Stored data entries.
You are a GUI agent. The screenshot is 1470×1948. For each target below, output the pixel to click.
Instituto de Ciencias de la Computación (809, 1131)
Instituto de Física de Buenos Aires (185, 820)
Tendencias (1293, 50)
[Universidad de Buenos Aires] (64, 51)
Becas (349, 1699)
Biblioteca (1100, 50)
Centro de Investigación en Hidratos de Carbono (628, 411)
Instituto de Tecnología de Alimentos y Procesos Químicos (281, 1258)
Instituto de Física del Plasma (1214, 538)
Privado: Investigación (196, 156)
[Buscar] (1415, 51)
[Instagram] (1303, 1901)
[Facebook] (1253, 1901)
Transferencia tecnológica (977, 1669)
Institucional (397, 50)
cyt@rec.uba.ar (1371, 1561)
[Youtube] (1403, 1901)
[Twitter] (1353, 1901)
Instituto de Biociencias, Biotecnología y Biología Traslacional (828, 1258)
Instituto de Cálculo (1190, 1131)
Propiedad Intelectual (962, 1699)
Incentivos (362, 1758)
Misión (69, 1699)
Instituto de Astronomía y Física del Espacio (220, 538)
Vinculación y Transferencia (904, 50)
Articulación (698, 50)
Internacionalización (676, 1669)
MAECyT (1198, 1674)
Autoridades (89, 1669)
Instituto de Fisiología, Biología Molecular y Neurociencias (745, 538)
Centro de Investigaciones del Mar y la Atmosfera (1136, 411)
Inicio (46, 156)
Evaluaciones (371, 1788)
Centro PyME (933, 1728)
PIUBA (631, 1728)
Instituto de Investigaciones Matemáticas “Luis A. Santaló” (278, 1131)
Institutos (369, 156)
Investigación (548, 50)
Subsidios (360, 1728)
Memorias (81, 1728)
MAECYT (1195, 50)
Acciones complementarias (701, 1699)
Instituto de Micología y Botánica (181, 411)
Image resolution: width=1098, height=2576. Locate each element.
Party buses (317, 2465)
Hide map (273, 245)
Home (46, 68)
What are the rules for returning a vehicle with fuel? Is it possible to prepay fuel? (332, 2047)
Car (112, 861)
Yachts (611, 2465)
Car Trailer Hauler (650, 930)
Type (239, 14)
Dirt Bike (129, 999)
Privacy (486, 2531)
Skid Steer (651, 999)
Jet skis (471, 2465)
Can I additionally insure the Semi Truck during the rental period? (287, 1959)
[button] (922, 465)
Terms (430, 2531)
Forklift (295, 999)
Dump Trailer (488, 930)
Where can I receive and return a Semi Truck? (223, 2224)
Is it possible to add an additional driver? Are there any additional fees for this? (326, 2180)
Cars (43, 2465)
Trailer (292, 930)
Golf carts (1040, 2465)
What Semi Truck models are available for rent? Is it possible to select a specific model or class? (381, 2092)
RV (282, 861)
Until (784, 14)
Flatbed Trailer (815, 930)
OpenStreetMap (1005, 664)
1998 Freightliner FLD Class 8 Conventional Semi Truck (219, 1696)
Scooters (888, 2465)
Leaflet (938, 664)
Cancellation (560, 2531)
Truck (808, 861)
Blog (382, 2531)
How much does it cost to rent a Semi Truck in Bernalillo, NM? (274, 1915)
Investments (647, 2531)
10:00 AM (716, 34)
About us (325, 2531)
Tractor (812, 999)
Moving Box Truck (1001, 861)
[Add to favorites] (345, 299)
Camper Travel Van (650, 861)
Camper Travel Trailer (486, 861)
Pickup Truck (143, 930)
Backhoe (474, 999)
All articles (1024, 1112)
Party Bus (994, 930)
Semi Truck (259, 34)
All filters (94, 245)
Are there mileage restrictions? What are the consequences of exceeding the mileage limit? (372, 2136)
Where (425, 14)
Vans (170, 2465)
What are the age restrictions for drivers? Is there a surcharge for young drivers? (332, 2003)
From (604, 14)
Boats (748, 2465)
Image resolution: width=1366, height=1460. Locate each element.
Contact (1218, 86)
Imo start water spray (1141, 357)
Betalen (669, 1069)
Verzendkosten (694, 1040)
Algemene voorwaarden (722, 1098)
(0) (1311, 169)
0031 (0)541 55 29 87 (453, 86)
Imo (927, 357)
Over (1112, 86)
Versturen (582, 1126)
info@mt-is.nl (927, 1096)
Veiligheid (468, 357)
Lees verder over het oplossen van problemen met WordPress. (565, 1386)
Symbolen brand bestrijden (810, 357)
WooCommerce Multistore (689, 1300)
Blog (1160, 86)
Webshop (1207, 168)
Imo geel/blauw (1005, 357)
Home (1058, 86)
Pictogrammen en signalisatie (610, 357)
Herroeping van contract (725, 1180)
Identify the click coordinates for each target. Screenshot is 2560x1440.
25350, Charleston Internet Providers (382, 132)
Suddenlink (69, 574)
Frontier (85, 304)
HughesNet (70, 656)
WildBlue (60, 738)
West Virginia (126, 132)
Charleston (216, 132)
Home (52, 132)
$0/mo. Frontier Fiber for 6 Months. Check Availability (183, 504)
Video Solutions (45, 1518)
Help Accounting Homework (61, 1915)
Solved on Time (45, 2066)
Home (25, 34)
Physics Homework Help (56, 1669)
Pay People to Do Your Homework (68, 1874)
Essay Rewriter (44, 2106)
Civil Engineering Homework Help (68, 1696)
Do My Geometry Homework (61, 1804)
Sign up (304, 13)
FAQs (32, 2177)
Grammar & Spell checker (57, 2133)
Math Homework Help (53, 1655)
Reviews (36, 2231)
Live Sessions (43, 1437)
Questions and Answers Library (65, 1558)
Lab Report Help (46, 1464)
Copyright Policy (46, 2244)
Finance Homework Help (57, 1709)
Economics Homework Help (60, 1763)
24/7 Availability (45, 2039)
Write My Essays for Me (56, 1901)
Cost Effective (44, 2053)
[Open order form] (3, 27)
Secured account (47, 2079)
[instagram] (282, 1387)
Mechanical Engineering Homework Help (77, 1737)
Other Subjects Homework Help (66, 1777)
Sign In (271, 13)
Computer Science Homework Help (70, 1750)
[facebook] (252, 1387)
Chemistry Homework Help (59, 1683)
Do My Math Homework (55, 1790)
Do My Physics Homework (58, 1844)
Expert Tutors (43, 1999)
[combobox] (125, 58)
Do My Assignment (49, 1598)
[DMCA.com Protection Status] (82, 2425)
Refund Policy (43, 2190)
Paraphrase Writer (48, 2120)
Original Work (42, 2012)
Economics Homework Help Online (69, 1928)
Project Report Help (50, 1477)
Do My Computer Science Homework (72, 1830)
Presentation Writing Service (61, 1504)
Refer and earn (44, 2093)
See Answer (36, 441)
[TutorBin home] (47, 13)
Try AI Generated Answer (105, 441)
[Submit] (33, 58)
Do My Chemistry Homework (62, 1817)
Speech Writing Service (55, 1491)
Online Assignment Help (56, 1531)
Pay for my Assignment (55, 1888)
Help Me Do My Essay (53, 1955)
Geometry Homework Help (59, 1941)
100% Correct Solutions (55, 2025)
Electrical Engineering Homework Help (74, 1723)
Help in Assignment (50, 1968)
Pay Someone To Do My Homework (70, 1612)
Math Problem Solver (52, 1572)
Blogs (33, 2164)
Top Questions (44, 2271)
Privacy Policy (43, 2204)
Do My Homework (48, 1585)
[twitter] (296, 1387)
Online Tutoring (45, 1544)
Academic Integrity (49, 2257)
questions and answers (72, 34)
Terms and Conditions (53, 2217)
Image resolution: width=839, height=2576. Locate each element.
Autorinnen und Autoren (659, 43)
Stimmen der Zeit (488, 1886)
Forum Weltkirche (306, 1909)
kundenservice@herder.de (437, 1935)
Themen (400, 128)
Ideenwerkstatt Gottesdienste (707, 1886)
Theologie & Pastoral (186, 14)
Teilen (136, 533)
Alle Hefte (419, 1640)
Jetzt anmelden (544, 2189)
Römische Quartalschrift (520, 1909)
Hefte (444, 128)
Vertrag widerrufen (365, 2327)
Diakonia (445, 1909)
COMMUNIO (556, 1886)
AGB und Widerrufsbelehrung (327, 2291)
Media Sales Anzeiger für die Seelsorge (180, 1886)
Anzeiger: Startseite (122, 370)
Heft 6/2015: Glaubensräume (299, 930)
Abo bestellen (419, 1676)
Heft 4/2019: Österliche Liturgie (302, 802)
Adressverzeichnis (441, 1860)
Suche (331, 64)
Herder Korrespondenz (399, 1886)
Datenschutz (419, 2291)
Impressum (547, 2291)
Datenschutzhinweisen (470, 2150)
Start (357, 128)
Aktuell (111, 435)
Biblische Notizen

AIM OF THE EXERCISE. Which lines above run from the one containing "Home (25, 34)" down to the one containing "100% Correct Solutions (55, 2025)"? Repeat exactly those, both ends included, and nothing else.

OUTPUT FOR THIS TASK.
Home (25, 34)
Physics Homework Help (56, 1669)
Pay People to Do Your Homework (68, 1874)
Essay Rewriter (44, 2106)
Civil Engineering Homework Help (68, 1696)
Do My Geometry Homework (61, 1804)
Sign up (304, 13)
FAQs (32, 2177)
Grammar & Spell checker (57, 2133)
Math Homework Help (53, 1655)
Reviews (36, 2231)
Live Sessions (43, 1437)
Questions and Answers Library (65, 1558)
Lab Report Help (46, 1464)
Copyright Policy (46, 2244)
Finance Homework Help (57, 1709)
Economics Homework Help (60, 1763)
24/7 Availability (45, 2039)
Write My Essays for Me (56, 1901)
Cost Effective (44, 2053)
[Open order form] (3, 27)
Secured account (47, 2079)
[instagram] (282, 1387)
Mechanical Engineering Homework Help (77, 1737)
Other Subjects Homework Help (66, 1777)
Sign In (271, 13)
Computer Science Homework Help (70, 1750)
[facebook] (252, 1387)
Chemistry Homework Help (59, 1683)
Do My Math Homework (55, 1790)
Do My Physics Homework (58, 1844)
Expert Tutors (43, 1999)
[combobox] (125, 58)
Do My Assignment (49, 1598)
[DMCA.com Protection Status] (82, 2425)
Refund Policy (43, 2190)
Paraphrase Writer (48, 2120)
Original Work (42, 2012)
Economics Homework Help Online (69, 1928)
Project Report Help (50, 1477)
Do My Computer Science Homework (72, 1830)
Presentation Writing Service (61, 1504)
Refer and earn (44, 2093)
See Answer (36, 441)
[TutorBin home] (47, 13)
Try AI Generated Answer (105, 441)
[Submit] (33, 58)
Do My Chemistry Homework (62, 1817)
Speech Writing Service (55, 1491)
Online Assignment Help (56, 1531)
Pay for my Assignment (55, 1888)
Help Me Do My Essay (53, 1955)
Geometry Homework Help (59, 1941)
100% Correct Solutions (55, 2025)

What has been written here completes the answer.